Highly Effective Protein Converting Strategy for Ultrasensitive Electrochemical Assay of Cystatin C.

In this work, a highly effective protein converting strategy based on immunoreaction-induced DNA strand displacement and T7 Exonuclease (T7 Exo)-assisted protein cyclic enzymatic amplification for ultrasensitive detection of cystatin C was described. Herein, Au@Fe3O4 as magnetic separator was labeled by antibody 1-conjungated DNA (DNA1) and the DNA substrate of T7 Exo (DNA3) which initially hybridized with output DNA (S1) to form a stable S1/DNA1 duplex (S1/DNA3). Antibody 2 was labeled by competing DNA (DNA 2). In the presence of cystatin C, sandwich immunoreaction would induce proximity hybridization between DNA2 and DNA3 and thus displace S1 from the S1/DNA3 duplex with formation of a stable DNA2/DNA3 duplex, realizing the conversion of input target cystatin C into output S1. To enhance the conversion ratio, the DNA2/DNA3 duplex was then digested by T7 Exo with release of DNA2 which could act as competing DNA again to displace S1 from the S1/DNA3 duplex in adjacent locations and initiate another cleavage reaction.
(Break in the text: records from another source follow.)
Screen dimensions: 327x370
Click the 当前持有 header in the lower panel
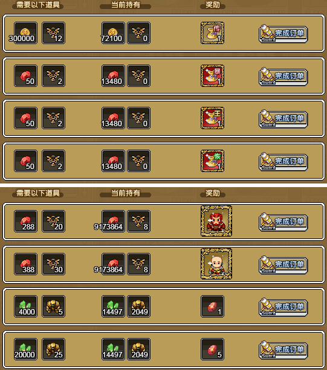(x=126, y=193)
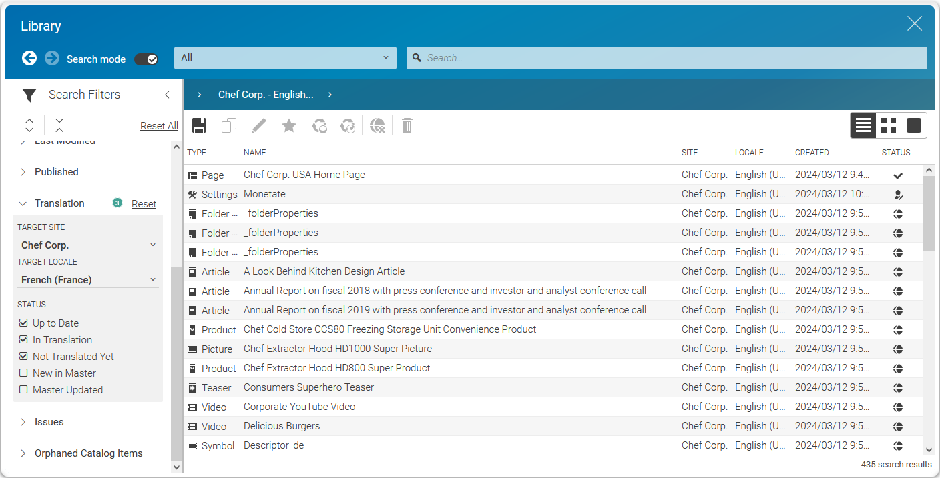Click the back arrow navigation icon

tap(29, 59)
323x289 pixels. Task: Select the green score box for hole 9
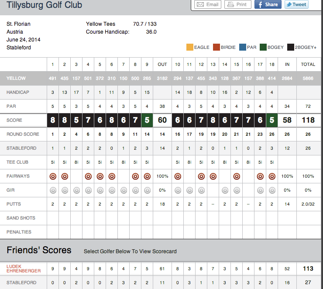click(x=147, y=120)
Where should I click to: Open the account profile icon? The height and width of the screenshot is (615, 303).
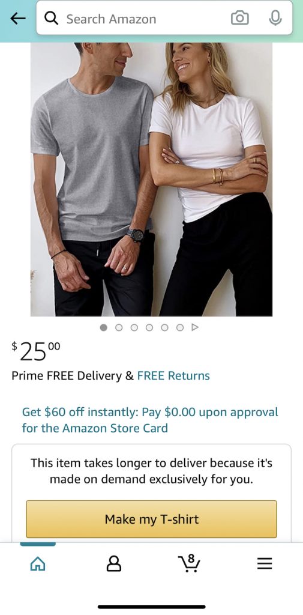113,563
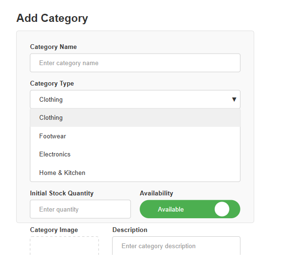The image size is (305, 261).
Task: Click the Enter quantity input field
Action: 80,209
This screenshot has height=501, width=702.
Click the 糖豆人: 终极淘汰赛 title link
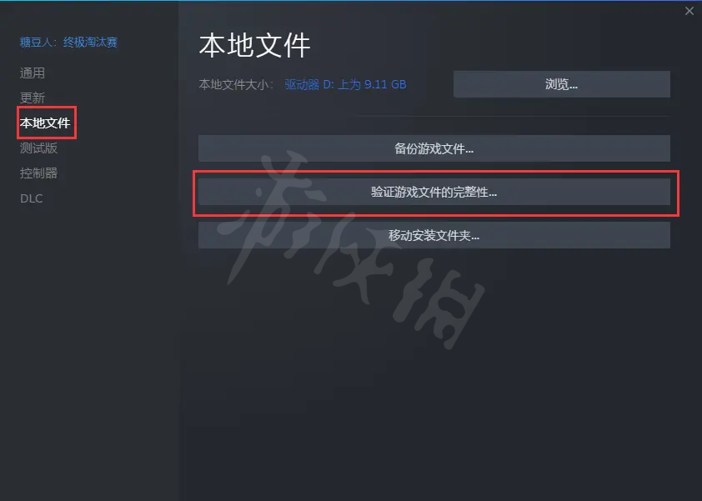pyautogui.click(x=68, y=42)
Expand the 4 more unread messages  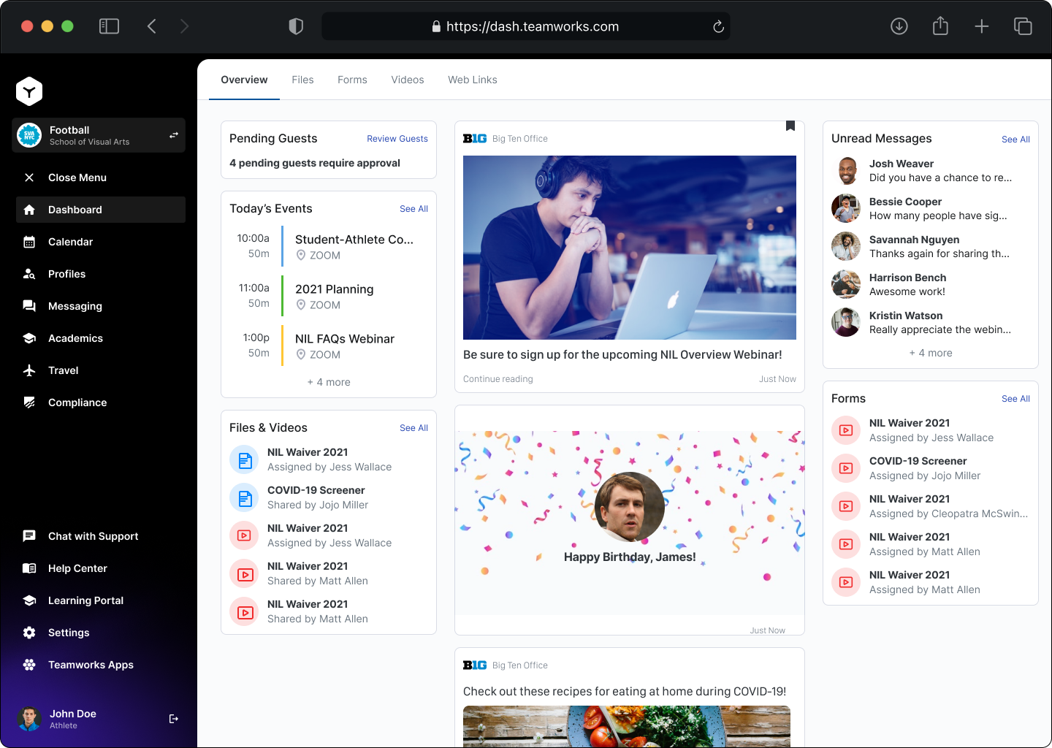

Through such a cyclic process, each input cystatin C could induce more than one output S1, enhancing detection sensitivity. A hairpin DNA modified electrode was used to capture the output S1, and then, a hybridization chain reaction is triggered on the biosensor surface. Then, thionine as electron mediator was embedded into the dsDNA polymers to produce a detection signal. The electrochemical biosensor exhibited a much wider linear range of 0.01 pg mL(-1) to 30 ng mL(-1) with low detection limit of 3 fg mL(-1). Moreover, this method introduced protein unrelated to nucleic acids into the realm of potential inputs for translation, which might create a new immunoassay method for sensitive detection of protein.